User Space vs. Kernel Space

Technical Overview

Every modern operating system enforces a hard partition between two execution environments: kernel space, where the kernel and its code run with unrestricted access to hardware and all memory, and user space, where all application code runs under enforced constraints. This separation is the foundational security and stability mechanism of every production operating system. It is implemented in hardware — CPUs provide privilege levels (rings, exception levels) that restrict what code can do based on which level it currently runs at. The OS configures these hardware mechanisms at boot time and enforces the boundary on every transition.

Understanding this boundary explains why a crashing Firefox tab does not take down the entire system, why a system call costs roughly 100 nanoseconds, and why writing a kernel driver is more dangerous than writing an application.

Prerequisites

  • Understanding of what a process is
  • Basic knowledge of virtual memory concepts
  • Familiarity with what a CPU instruction is
  • Read 01-what-is-a-kernel.md first

Core Content

Why the Separation Exists

Two orthogonal concerns motivate this separation:

Protection: User programs must not be able to corrupt kernel data structures, overwrite other processes' memory, or directly access hardware in ways that violate security policy.

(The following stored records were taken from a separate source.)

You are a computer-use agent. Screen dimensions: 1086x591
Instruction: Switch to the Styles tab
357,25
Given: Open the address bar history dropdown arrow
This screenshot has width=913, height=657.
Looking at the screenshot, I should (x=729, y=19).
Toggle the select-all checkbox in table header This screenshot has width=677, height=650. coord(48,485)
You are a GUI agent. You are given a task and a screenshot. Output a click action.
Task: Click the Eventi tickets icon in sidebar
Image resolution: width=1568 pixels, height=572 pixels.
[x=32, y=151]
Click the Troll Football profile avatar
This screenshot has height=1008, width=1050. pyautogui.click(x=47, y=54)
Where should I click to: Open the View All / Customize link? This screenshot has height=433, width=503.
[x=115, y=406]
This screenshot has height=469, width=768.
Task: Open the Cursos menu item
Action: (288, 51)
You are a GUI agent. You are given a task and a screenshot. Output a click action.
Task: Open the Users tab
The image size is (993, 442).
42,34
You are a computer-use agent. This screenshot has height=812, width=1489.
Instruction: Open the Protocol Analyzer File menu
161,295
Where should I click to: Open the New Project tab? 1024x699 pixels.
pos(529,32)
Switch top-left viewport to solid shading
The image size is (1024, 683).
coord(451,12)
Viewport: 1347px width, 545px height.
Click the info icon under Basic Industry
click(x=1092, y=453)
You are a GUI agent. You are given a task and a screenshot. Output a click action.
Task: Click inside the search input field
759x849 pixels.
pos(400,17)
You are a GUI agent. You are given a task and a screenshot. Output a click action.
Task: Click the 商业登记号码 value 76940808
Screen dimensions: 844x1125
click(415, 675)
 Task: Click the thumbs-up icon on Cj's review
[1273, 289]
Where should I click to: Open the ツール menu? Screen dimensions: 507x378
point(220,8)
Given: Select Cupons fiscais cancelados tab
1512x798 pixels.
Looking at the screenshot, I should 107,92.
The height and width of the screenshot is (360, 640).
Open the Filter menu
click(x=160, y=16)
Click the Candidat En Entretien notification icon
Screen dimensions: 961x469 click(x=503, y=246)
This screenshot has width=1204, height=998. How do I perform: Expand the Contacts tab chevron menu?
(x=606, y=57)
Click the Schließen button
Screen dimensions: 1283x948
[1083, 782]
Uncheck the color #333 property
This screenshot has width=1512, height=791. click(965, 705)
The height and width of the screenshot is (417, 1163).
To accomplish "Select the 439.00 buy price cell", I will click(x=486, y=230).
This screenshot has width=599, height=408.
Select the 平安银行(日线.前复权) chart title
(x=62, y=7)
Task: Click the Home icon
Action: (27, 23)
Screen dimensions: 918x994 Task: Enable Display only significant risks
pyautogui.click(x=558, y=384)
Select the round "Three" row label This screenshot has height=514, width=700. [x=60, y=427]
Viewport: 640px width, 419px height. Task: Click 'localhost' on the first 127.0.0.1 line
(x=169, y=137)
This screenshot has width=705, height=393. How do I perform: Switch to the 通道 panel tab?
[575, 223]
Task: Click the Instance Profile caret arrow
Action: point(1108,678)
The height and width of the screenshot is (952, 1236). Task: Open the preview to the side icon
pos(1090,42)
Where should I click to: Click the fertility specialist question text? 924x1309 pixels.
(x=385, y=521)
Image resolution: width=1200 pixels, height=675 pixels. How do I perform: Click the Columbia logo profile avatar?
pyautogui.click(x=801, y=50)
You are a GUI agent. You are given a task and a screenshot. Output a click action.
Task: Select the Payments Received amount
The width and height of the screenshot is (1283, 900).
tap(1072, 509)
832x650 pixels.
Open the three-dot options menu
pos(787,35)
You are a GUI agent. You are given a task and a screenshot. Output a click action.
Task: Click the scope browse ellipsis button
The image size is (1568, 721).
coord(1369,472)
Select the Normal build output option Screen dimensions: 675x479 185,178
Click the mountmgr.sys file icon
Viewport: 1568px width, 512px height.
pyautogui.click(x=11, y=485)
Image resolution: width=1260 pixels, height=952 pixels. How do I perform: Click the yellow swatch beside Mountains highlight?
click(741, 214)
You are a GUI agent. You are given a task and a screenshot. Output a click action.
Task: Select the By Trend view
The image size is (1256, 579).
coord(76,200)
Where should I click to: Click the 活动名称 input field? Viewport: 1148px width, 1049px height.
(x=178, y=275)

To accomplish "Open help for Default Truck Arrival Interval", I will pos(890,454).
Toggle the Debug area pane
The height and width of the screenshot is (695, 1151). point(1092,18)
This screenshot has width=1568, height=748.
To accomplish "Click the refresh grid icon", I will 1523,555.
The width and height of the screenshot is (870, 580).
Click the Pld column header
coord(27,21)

Without privilege separation, a malicious or buggy program could overwrite the kernel's process table, disable interrupts, or read any physical memory address.

Stability: Even without malicious intent, a buggy user program may dereference a null pointer or corrupt its own heap. If it ran with kernel privileges, this could crash the entire system. With the separation, the kernel kills the offending process, but the OS continues running.

These aren't just theoretical concerns. The CrowdStrike incident of July 2024, which caused 8.5 million Windows BSOD events, was caused by a kernel-mode security driver crashing — code running in kernel space, where a single bad pointer dereference kills the machine.

CPU Privilege Modes

The hardware enforces the boundary. x86 processors have four privilege rings (0–3); only rings 0 and 3 are used by mainstream OSes:

                    Most Privileged
                          |
  Ring 0 ┌───────────────────────────────┐
         │           KERNEL              │
         │  - All instructions allowed   │
         │  - Access any physical memory │
         │  - Set control registers      │
         │  - Enable/disable interrupts  │
         └───────────────────────────────┘
                          |
  Ring 1 ┌───────────────────────────────┐
  Ring 2 │   Historically unused on      │
         │   modern x86 Linux/Windows    │
         └───────────────────────────────┘
                          |
  Ring 3 ┌───────────────────────────────┐
         │         USER SPACE            │
         │  - Restricted instruction set │
         │  - Access only own VA space   │
         │  - Cannot directly do I/O     │
         │  - Cannot change page tables  │
         └───────────────────────────────┘
                          |
                    Least Privileged

ARM processors use Exception Levels (EL0–EL3): - EL0: user applications - EL1: kernel - EL2: hypervisor - EL3: secure monitor (TrustZone)

RISC-V uses privilege modes: U (user), S (supervisor/kernel), M (machine/firmware).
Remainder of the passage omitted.